黒の魂
番外編その2です。
「村はずれには人の魂を狩るグリムリーパーがいる」
これはルルーシェが生まれてから今日までいる村の、誰もが知っている常識だった。グリムリーパーに目をつけられて魂を獲られてしまうなんて御免だと、村の誰もがそこには近づきもしない。ルルーシェもそれに外れず、出来るだけ村はずれの森には立ち入らないようにしていた。
そんなルルーシェが、自らの意思で森に入ったのは理由があった。
―――グリムリーパーに、ある人の魂を狩ってもらいにきたのだった。
まだ日が照っている時間なはずなのに、森に入ってからなんだか薄暗い。ルルーシェは、背中に妙な汗が流れるのを感じた。
ここまで来るのにどれだけ悩んだろうか。一度視線を落としかけていたルルーシェは、それでも前を向いた。
(あの女が悪いのよ……。私は悪くないわ)
ルルーシェは、手に持った籠を強く握りしめた。
ルルーシェには、婚約者がいた。同じ年頃の異性が二人そろえば、それだけで婚約するのが、この村での暗黙の了解だった。しかしルルーシェは幼馴染だった彼の婚約者になれてとても喜んだ。なぜなら彼はルルーシェの初恋の男の子だったからである。
そばかすの散った顔が子供っぽくて、親になんども白粉をねだったのを彼は知り、それがルルーシェのチャームポイントだと撫でてくれたのがきっかけだった。きっかけはささいなことだけれど、ルルーシェのなかの小さな世界では大きな出来事だった。
婚約者として、デートを数回重ねた。村の奥にある野花が咲き乱れた小さな丘での初めてのキスは、今でも忘れられない。
ルルーシェは浮かれていた。それがあだとなったのかもしれない。
―――彼がほかの女に懸想している、そんな話を友人のマフィから告げられたときは、なにかの冗談かと思っていた。その相手が、ルルーシェよりも年上の薬売りの女であるということも、冗談だと決めつける要因の一つであった。
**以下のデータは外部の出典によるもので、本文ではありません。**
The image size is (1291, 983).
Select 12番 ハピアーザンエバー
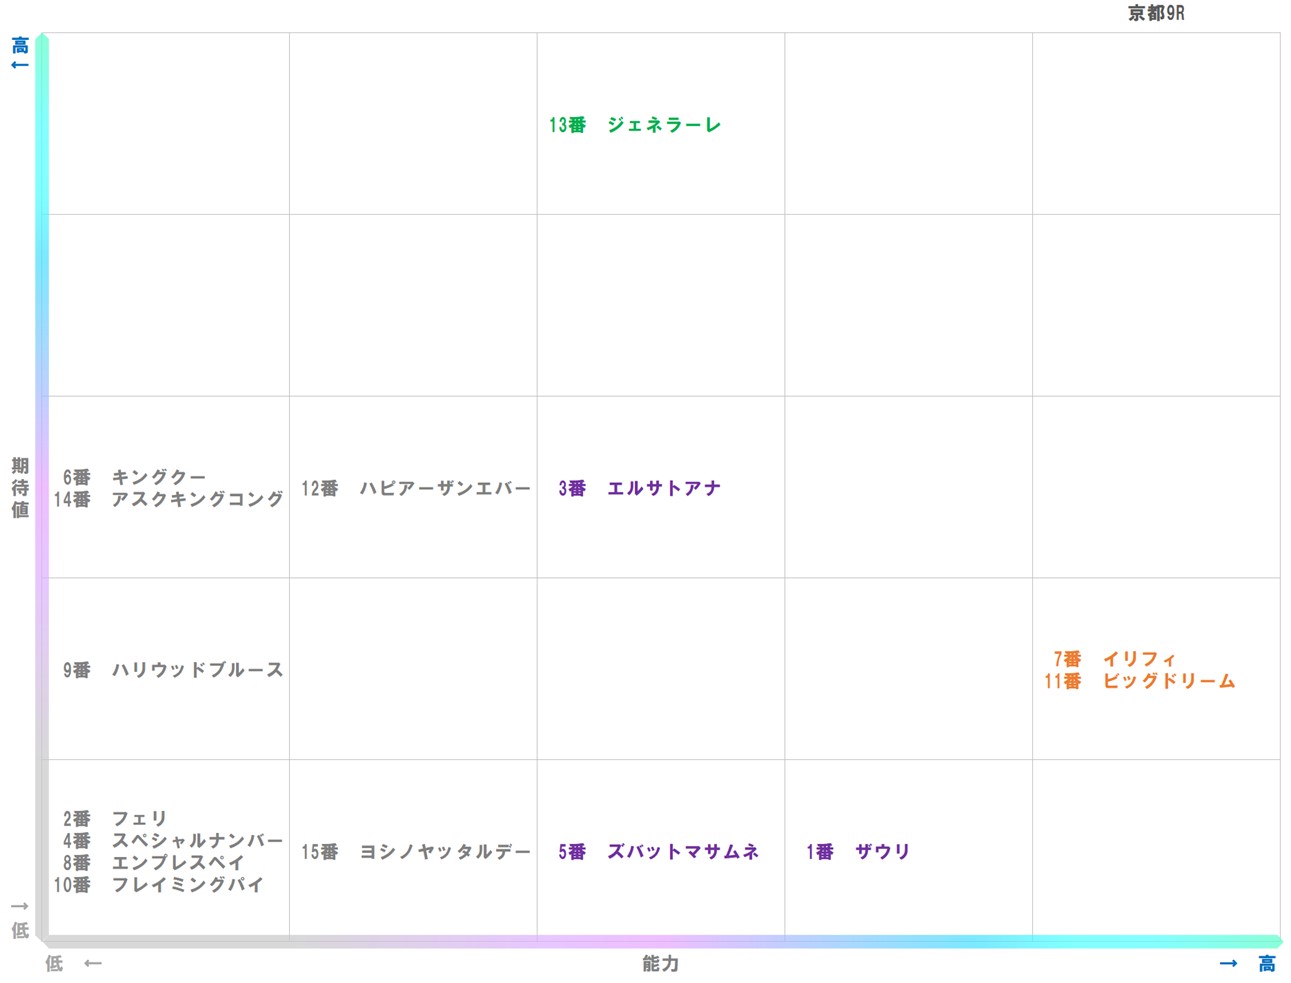(418, 488)
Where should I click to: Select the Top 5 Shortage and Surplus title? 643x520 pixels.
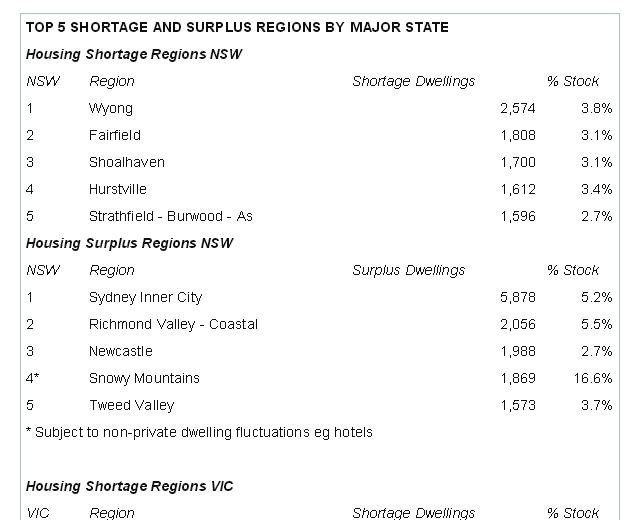pyautogui.click(x=237, y=27)
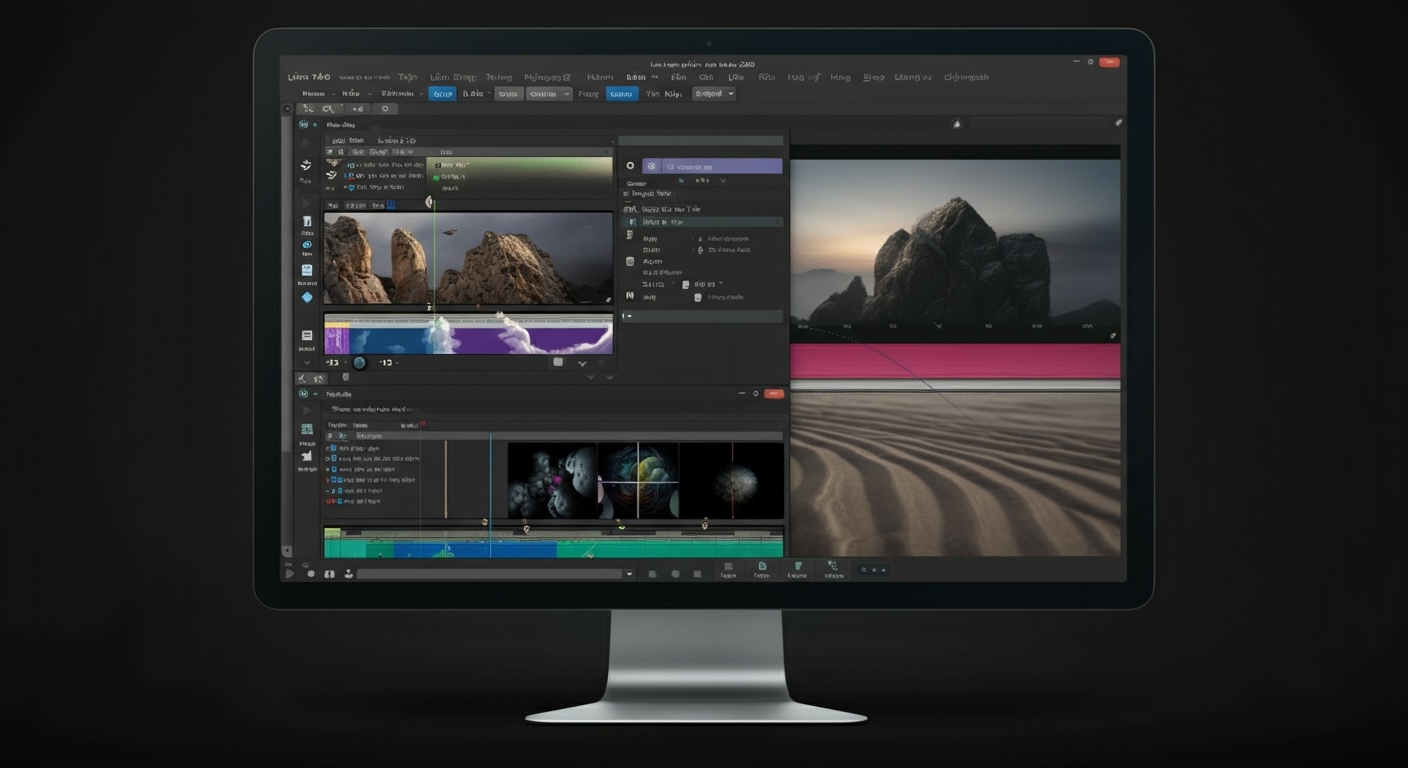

というのも、薬売りの女は、まだ寒い季節に忽然と姿をけした女性である。父親を亡くしてひとりでいきてきた彼女は、それでも今になってつらさに耐えきれず後を追った、だとか、男を見つけ駆け落ちしたとか、どれも信憑性に欠ける噂話がつきまとっていたのだ。
そんな彼女に、彼が懸想するはずがない。なにしろルルーシェにとって年上であるということは、彼にとっても年上の女性であるし、そもそも二人が話しているところを見たことがなかったのである。
マフィからそんな笑える話を仕入れてきたのだと彼に伝えるべく、ルルーシェは彼の家へと向かった。
さっそく彼にその与太話を聞かせてあげると、彼の顔色がさあっと青くなった。ルルーシェは自分の耳が信じられなかった。……彼がポツリポツリとルルーシェに聞かせたのは、噂と相違ない話であったのだ。
いわく、ずっと彼女に片思いしていた、と。
彼女には同じ年頃の男性がいなかったから、どこかの町の男性が見初めるまで想っていようとしたこと。
彼女がいなくなって、心配で夜も眠れないこと。
……ルルーシェを、そういう目で見れなかったが、婚約者としての義務を果たそうとしたこと。
―――ルルーシェは自分の小さな世界にひびが入る音が聞こえた気がした。
ルルーシェは泣かなかった。ベッドでぼうっと過ごす日が増え、両親や、マフィがいろいろと気遣ってくれるのにも一切反応を示さなかった。
ルルーシェは考えていたのだった。いつしかその思考は、薬売りの女性への憎しみに染められていった。
あの女さえいなければ。あの女がいたから、彼はルルーシェを見てくれなかったのだ。あの女さえ……。
「村はずれには人の魂を狩るグリムリーパーがいる」
その時、閃いたのだった。そうだ、グリムリーパーにあの女の魂を狩ってもらおう、と。